Ook de regering versterkt ons imago van ‘rijke stinkerds’, wat men vanaf een brutoloon van 4.000 euro dus al kennelijk is. Het is hallucinant te bedenken dat men opnieuw enkel naar het loutere basisloon van werkenden kijkt – nog eventjes eraan herinneren dat België, zeker voor singles, de hoogste belastingsdruk ter wereld heeft – en geen rekening houdt met de ‘extralegale voordelen’ waar werknemers met een gelijkaardig opleidingsniveau en profiel in de privé van kunnen genieten. Dat is uiteraard geen aanval op die massa werknemers in de privé die bovenop hun lager ‘basisloon’ kunnen genieten van maaltijdcheques, bonussen allerhande, pensioensparen, groepsverzekering, cafetariaplannen en zelfs niet zelden salariswagens; wel op het systemisch in stand houden van deze volledige scheeftrekking en het bestendigen van de illusie dat door de nieuwe maatregelen de sterkste schouders de zwaarste lasten zouden dragen.

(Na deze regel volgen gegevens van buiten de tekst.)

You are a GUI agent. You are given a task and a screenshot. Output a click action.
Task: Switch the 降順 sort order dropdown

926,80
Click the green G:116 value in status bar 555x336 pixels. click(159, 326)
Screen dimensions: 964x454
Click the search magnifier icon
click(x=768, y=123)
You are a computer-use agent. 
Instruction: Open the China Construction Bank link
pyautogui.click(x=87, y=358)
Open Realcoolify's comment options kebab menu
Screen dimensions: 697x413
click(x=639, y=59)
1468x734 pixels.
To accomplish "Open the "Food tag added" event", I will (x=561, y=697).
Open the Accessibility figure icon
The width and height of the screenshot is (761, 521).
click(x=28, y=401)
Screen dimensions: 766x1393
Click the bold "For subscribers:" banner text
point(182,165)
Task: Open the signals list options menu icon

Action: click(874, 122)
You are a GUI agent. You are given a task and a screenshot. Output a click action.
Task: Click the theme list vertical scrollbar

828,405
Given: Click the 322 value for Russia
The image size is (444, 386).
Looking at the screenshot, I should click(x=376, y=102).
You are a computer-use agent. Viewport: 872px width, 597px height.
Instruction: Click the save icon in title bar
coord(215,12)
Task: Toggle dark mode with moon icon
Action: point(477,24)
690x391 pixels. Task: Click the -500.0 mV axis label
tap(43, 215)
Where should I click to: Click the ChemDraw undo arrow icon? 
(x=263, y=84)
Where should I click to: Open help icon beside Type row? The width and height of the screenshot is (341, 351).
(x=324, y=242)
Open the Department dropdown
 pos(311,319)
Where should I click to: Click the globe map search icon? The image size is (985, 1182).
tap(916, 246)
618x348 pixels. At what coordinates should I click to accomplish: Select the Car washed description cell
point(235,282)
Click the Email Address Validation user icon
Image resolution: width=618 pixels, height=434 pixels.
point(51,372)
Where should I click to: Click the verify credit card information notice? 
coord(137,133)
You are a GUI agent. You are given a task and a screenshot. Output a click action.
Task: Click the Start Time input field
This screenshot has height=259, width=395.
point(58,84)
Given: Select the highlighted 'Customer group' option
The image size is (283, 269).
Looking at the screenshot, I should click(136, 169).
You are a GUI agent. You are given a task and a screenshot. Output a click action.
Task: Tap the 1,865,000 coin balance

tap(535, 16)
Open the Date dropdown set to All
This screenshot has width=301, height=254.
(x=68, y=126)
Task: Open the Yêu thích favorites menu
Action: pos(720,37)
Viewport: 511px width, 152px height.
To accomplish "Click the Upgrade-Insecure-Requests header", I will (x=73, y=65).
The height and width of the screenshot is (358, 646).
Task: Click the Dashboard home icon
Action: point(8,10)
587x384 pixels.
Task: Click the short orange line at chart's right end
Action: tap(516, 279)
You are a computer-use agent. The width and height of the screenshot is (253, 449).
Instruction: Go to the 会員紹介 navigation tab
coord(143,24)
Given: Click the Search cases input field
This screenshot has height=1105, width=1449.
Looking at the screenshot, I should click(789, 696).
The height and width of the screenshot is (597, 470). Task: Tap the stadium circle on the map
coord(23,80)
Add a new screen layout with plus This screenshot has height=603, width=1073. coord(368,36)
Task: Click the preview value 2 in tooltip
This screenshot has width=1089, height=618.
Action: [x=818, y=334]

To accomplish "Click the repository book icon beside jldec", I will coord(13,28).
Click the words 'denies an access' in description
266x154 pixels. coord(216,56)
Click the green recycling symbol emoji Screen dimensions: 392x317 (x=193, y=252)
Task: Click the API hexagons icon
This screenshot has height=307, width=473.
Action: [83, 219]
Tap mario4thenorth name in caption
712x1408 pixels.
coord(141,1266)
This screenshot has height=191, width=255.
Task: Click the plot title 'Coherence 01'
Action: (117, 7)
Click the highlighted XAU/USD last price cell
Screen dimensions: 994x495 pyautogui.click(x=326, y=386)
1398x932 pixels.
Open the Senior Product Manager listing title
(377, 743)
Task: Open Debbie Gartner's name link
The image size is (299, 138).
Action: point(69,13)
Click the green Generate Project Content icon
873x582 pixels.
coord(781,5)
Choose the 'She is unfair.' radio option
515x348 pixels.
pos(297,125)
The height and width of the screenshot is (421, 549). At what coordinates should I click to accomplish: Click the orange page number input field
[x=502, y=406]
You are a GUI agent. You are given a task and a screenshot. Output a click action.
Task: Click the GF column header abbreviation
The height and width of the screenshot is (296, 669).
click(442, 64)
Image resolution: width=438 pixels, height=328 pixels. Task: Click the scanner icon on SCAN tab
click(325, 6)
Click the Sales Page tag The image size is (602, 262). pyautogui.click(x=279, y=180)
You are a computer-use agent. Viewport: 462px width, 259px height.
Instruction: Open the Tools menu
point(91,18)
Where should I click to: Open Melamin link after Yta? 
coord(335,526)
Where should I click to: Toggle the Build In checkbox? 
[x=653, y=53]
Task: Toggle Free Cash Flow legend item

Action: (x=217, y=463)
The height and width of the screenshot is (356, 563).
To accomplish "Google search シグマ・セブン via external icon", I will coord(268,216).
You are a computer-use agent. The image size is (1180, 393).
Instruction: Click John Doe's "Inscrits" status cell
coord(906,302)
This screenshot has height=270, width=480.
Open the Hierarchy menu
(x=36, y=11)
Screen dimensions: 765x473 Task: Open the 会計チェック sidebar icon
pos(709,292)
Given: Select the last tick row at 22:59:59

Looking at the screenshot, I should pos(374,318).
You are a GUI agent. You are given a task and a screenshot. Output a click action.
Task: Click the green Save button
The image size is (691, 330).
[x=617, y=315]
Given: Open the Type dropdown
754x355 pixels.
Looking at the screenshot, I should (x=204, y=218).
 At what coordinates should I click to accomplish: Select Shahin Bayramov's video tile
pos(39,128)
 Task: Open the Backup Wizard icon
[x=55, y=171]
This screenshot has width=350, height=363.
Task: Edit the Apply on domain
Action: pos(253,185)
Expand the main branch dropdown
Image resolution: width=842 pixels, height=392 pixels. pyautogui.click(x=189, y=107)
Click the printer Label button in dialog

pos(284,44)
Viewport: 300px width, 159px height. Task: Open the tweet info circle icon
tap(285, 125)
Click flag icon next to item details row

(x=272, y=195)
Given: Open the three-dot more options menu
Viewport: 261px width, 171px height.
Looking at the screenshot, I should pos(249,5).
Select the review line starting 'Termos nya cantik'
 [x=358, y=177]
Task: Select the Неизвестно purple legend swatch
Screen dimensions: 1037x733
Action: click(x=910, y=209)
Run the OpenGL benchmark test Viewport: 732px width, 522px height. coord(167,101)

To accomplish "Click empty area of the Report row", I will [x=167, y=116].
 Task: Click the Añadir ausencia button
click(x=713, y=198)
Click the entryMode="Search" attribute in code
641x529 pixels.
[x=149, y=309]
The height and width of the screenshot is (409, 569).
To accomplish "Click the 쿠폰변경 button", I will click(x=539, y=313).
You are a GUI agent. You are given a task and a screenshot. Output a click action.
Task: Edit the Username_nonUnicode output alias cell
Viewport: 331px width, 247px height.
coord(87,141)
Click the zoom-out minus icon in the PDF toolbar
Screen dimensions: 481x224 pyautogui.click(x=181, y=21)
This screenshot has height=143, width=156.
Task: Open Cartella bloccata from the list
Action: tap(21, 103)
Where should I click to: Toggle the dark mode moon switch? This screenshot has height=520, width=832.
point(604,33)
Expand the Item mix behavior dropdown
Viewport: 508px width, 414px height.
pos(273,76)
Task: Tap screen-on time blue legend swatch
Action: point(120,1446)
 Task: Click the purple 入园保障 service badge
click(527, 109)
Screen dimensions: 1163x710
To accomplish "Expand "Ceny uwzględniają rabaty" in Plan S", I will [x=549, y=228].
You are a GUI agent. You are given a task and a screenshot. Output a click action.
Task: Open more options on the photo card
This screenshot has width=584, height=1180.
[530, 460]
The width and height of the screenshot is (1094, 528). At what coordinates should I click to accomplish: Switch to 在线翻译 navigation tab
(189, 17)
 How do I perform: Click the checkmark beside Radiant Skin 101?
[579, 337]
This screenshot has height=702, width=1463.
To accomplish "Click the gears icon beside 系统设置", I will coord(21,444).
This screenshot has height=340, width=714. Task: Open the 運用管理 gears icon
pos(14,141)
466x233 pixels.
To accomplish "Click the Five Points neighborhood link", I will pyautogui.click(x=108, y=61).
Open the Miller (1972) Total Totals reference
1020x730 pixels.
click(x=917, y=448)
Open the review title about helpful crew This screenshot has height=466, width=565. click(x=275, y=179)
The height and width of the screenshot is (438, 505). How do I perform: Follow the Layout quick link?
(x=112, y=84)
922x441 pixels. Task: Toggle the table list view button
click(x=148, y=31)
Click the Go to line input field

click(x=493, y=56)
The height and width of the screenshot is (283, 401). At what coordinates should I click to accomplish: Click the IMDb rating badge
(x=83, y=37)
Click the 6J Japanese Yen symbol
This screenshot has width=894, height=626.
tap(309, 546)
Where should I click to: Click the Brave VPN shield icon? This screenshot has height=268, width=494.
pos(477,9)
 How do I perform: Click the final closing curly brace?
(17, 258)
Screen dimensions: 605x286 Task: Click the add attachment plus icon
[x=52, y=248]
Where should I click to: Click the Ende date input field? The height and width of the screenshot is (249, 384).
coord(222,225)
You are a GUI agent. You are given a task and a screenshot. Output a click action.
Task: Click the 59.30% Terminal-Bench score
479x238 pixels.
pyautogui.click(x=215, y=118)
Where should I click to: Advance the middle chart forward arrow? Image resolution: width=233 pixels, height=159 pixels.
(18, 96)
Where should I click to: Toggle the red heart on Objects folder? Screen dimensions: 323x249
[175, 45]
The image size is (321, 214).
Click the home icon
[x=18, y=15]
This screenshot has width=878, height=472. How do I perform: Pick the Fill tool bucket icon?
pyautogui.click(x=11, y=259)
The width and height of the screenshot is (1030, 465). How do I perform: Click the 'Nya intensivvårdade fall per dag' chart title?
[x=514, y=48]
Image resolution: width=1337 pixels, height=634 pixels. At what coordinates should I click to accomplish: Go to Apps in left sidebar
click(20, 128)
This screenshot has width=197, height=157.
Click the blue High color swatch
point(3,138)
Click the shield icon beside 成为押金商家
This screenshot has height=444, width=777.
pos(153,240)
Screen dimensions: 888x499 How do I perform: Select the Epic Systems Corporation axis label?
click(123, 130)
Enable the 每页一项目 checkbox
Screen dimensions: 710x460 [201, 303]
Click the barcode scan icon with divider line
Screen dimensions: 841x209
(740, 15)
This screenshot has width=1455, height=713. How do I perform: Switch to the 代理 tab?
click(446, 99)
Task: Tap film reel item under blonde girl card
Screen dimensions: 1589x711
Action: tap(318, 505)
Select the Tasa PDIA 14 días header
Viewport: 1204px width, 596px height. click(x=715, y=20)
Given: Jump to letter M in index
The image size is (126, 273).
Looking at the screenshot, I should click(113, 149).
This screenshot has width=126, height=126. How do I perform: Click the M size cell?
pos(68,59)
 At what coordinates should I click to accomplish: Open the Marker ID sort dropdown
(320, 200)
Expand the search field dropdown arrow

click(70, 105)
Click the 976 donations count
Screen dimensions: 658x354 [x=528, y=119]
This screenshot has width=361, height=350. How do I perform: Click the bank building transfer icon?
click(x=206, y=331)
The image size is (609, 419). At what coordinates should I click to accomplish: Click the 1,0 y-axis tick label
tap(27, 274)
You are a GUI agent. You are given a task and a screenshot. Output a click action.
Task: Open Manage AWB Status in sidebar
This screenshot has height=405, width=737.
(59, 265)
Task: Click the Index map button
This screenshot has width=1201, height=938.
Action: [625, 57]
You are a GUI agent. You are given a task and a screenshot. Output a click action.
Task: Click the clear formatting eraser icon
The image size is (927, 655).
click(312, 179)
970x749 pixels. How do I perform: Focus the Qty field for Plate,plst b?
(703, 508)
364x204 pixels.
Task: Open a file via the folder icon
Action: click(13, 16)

Een voorbeeld: onderzoek wijst uit dat het toekennen van een middenklasse ‘salariswagen’ bovenop het reguliere loonpakket, een netto voordeel tot 800 euro (!) per maand kan opleveren t.o.v. iemand die dat niet heeft en ook een wagen nodig heeft. Bruto resulteert dit in een nog grotere scheeftrekking. In dit voorbeeld is iemand met een brutoloon van 5.000 euro per maand zonder salariswagen slechter af dan iemand met slechts 3.500 euro en wel zulke wagen. Die eerste beschouwt de regering als een ‘rijke werknemer’ die gerust mag vallen onder die fameuze ‘cijferindex’, terwijl die tweede wordt beschouwd als iemand uit de ‘lagere middenklasse’ die niet mag getroffen worden door zulke kunstgreep. Dit voorbeeld spreekt boekdelen, denk ik dan even!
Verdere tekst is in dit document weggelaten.